I am dealing with a problem where I need to make a decision on a 500khz signal under 100usec. The signal is noisy and I am detecting a peak in the incoming signal. Currently I do a 7 step mean filter (down sample by 7) and a moving average of 8 taps following that. This delays my signal 56 samples roughly 112 usec. (2 usec* 7 * 8) If I reduce the filter taps the noise starts to confuse my detector and it starts to fail. Noise is white Gaussian noise, there are no dominant frequencies in the noise.

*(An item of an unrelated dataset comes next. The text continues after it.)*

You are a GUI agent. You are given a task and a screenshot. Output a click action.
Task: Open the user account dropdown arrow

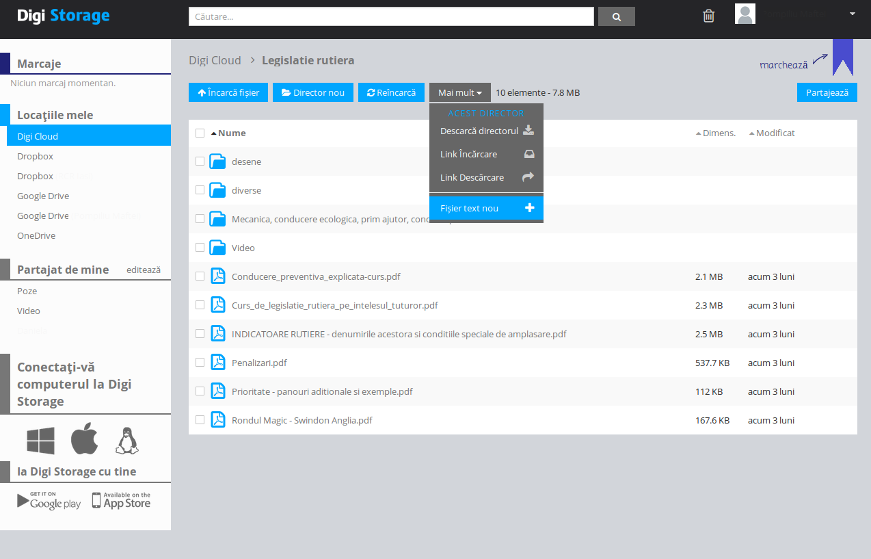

I am not just interested in the presence of the peak (that would have been a simpler problem) but I am also interested in rise and fall time of the peak. The peak base duration could be between 50 samples (100uSec) to 5,000 samples (10msec). In slow cases the decision speed doesn't matter but in high speeds, the decision speed does make a difference.
My current detector is crude but very efficient. I basically look back filtered signals in time to see if certain thresholds are met or not to make a decision if there is a peak. Once I suspect there is a peak, I find the rise and fall time. This whole operation takes less than 50usec and very optimized. I loose another 100usec in time due to filter memory and I wanted to see if I could get a better detector design.
I have considered several options, such as derivative of the signal (gave up due to noise), matched filter (due to wide frequency range, difficult to design a filter that would work well etc.)
I am looking for ideas to optimize my decision time from its 150usec to 100usec range by reducing the filter delay but not impacting the filter quality.